Experts are warning of an impending HIV crisis among gay men and transgender people in Latin America as a result of vital funding cuts.
Millions of people will have to go without HIV services and many may die waiting for treatment as a result of the Global Fund's cuts to grants, according to a report by The International HIV/AIDS Alliance.
The organization which funds HIV prevention and treatment services worldwide announced it had cancelled its next funding round and that no new grants would be approved until 2014 because of a dramatic drop in donations and the global economic crisis.
Alliance's report Don't Stop Now claims the cuts will have dramatic consequences for LGBT groups, particularly in Latin America where, according to the NGO's regional representative Javier Hourcade Bellocq, 15 to 20% of gay men are living with HIV and, more worringly, 35 to 40% of transgender are HIV positive.
'Across the board, the resources available to work with gay organizations will be considerably less in the future,' Bellocq told Gay Star News.
'That, of course, affects the progress we are making in terms of not only the availability of condoms and lube, materials for HIV prevention, workshops and education, but also strengthening communities to become stronger players in the HIV response.'
LGBT groups will be hardest hit in conservative countries such as Bolivia, where governments are often unwilling to spend money on groups whose practices are often unpopular and/or criminalised.
Belocq added that those from the transgender community will be the biggest victims of the funding cuts.
He said: 'It will have huge implications on this group people.
'Alliance are among the organizations which are at the centre of responding to the HIV crisis and strengthening LGBT organizations, but if you don’t have the resources to help these people and movements, we will be in serious trouble.
'The epidemic will continue to be concentrated among this group and grow.
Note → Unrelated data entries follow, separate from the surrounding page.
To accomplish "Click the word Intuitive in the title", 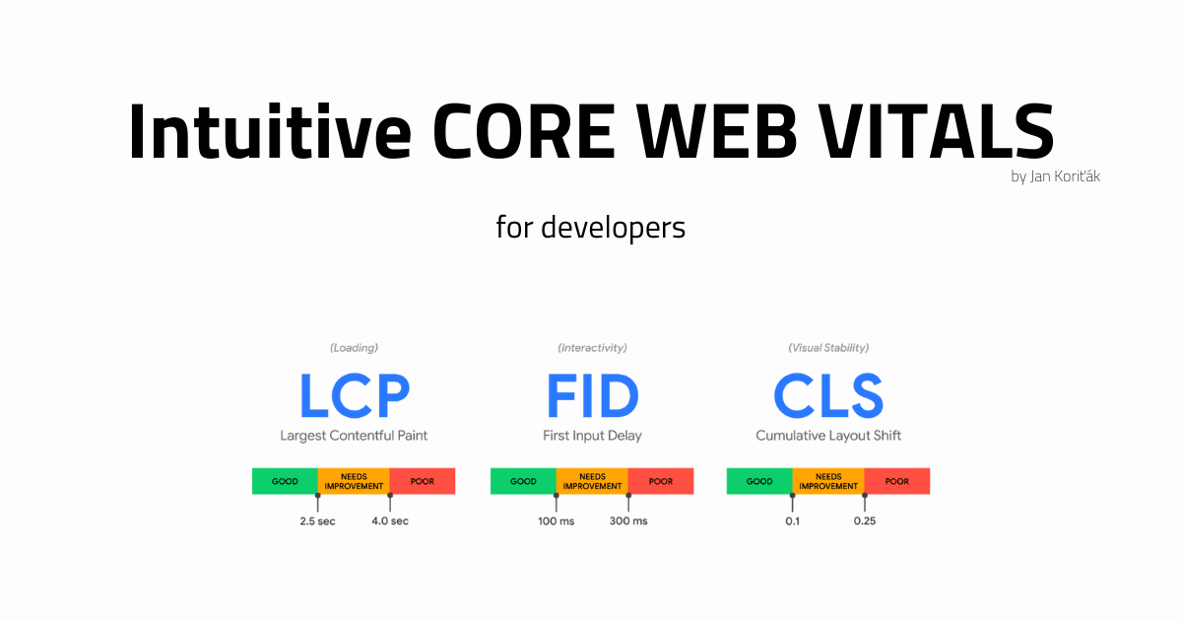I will point(269,132).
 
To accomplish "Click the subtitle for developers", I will point(590,228).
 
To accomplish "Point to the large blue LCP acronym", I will point(354,396).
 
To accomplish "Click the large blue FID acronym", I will point(592,396).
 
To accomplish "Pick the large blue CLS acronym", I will point(827,396).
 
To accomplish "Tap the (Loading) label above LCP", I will point(354,348).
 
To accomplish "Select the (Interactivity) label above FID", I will point(592,348).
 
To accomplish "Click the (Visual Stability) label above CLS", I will point(827,348).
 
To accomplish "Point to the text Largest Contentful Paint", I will point(354,436).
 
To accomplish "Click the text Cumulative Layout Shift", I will point(827,436).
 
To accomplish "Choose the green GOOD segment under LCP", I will point(285,481).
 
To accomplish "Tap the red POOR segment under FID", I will point(661,481).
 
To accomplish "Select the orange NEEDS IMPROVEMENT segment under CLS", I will point(828,481).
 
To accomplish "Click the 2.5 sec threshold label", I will point(317,520).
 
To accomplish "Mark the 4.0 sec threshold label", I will point(389,520).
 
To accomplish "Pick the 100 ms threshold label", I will point(556,520).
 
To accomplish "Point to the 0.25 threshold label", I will point(864,520).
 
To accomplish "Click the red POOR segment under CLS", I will point(897,481).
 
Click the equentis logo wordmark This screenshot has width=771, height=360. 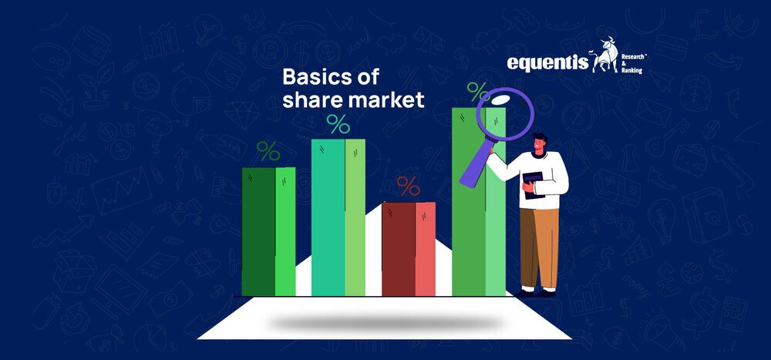click(547, 63)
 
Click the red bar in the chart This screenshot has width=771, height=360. click(409, 249)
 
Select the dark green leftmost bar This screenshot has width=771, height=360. click(268, 231)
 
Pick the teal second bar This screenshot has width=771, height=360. click(338, 217)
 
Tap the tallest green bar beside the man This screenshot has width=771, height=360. click(479, 202)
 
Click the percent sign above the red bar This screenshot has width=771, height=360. click(408, 186)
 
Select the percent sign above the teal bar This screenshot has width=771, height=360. click(338, 124)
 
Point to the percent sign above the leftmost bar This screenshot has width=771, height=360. click(268, 151)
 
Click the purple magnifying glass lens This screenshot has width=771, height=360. click(505, 114)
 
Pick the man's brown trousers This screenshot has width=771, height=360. click(540, 247)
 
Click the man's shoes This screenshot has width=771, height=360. click(535, 293)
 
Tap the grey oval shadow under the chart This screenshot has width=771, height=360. click(384, 323)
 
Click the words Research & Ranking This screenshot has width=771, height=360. click(634, 64)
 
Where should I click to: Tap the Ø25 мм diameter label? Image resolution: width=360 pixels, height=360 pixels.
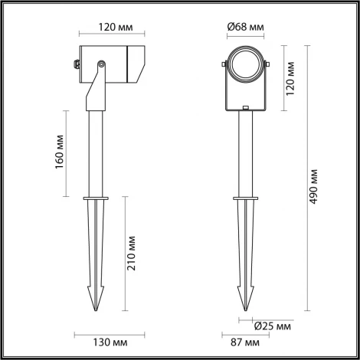[x=272, y=326]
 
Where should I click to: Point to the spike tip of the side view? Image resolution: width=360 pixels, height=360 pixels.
[x=96, y=310]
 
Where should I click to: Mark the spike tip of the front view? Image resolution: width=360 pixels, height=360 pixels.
[x=246, y=310]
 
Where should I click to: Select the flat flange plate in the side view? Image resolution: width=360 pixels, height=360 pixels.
[x=96, y=200]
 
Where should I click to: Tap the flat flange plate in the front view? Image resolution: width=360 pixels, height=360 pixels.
[x=246, y=200]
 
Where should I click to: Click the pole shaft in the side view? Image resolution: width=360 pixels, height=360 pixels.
[x=96, y=153]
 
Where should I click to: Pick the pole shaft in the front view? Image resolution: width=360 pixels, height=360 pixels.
[x=246, y=153]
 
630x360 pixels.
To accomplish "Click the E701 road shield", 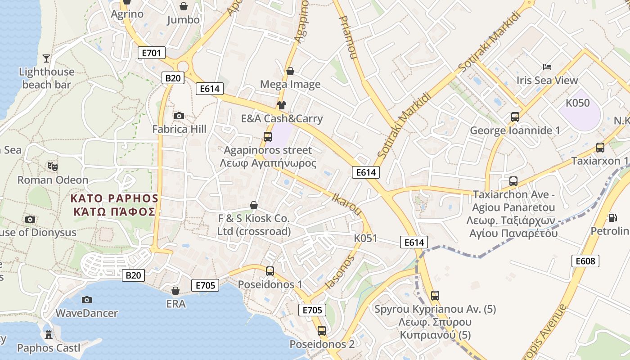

The life expectancy of a transgender person is 33 years old and the main cause of death is HIV.'
The Global Fund, which celebrates its 10th anniversary this month, began collecting donations from governments and private foundations in January 2002.
Since then, it has approved over $22 billion dollars for hundreds of programs in more than 150 countries.
About 50 countries have contributed. The United States has been the biggest donor, providing 33% of the funds pledged each year. In 2010, it pledged more than one billion dollars.
However, when the fund’s board met in Accra, Ghana, in November, officials decided to cancel the next funding round, round eleven.
Officials now say most of the more than $8 billion in donations expected to arrive by the end of 2013 will be needed to renew existing grants.
The International HIV/AIDS Alliance estimates the shortfall to be about $2 billion.